In democracies, voter attitudes count and over time minor irritations can turn into major problems. Such is the case with support for wars. In the United States any war that lasts more than three years results in a sharp drop in popular support and that often plays an important role in war's ending. The Ukraine War is unique in that it is Ukrainians who are doing all the fighting and dying to stop the Russians. NATO nations spend a lot of money on weapons and reconstruction support for Ukraine. NATO nations have less money to spend on their domestic constituencies and this eventually becomes a problem, even if a lot of locals are not being killed. In Russia the traditions are different. Russians are willing to endure more financial and human losses to defend the homeland. Russian leaders justify invasion of Ukraine by insisting that Ukraine is an essential and historical part of Russia and that NATO nations have deceived Ukrainians into believing that Ukraine is a legitimate sovereign state. Russians have never tried to justify a war of conquest against a neighbor this way before. Russia has had lots of brief border wars, fought to settle disagreements over exactly where the border should be.

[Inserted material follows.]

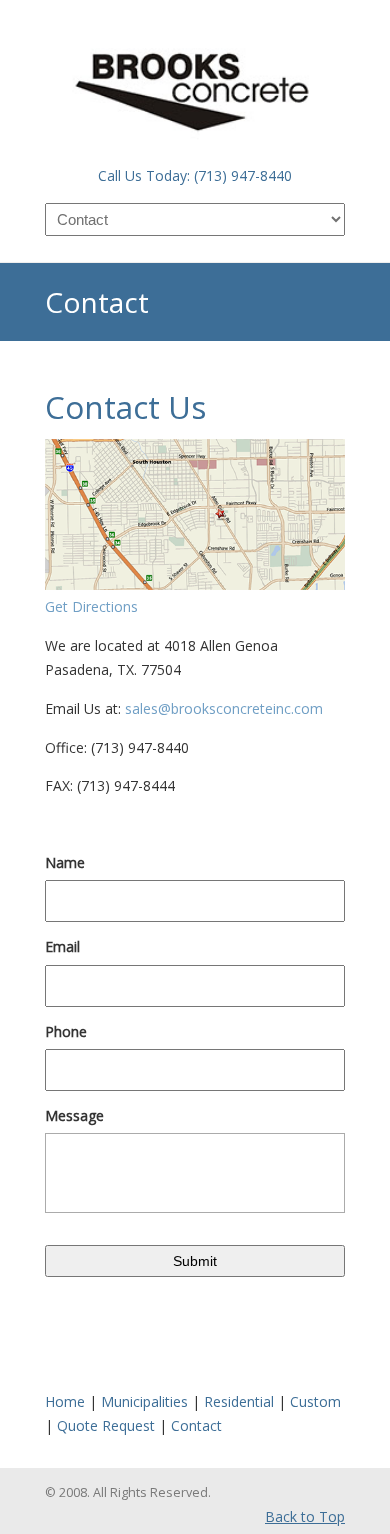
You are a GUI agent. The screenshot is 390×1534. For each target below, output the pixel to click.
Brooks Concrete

Russia also has a history of empire building, in which wars with weaker neighbors result in annexation. This is the reason why NATO exists; to protect member states from Russian aggression. Russia knows this but prefers to call NATO the aggressor. This has believers in Russia who were perplexed at the sudden collapse of the Soviet Union in 1991. Most of the Soviet citizens no longer supported their government and the choice was either dissolution or civil war. At the time it was clear to most pro-Soviet Russians that a civil war was unlikely to preserve the Soviet Union and the fighting could cause enormous losses (economic and human) to those involved. Instead, the Soviet Union peacefully dissolved into fifteen sovereign nations. The largest was Russia, with about half the Soviet Union’s population and 77 percent of its territory. This meant that none of the new states were as large as Russia. In terms of population, Ukraine was second largest, with about a third as many people as Russia but much less territory as Russia still stretched from the Baltic Sea to the Pacific Ocean.

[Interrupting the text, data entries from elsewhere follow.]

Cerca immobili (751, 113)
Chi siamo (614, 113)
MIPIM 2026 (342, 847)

Many mid-level Soviet officials disagreed with the dissolution but couldn’t stop it. By the end of the 1990s, these officials had gained political power and in 2008 began rebuilding the Soviet Union. Tiny bits of Georgia, in the Caucasus, were the first taken. In 2014 Russia grabbed about 20 percent of Ukraine. About ten percent of Moldova (a post-Soviet state between Romania and Ukraine) wanted to be independent (as Transnistria) of Moldova and called on Russia to help with that. Russia wants to annex most of the former Soviet states that became independent in 1991. Several of these are now NATO members. NATO is a mutual defense organization. If one NATO member is attacked, all NATO members will join in the defense of the NATO country under attack. Russia now knows that NATO will oppose an attack on a member and, in the case of Ukraine, with a nation that wanted to become a member, especially after 2014.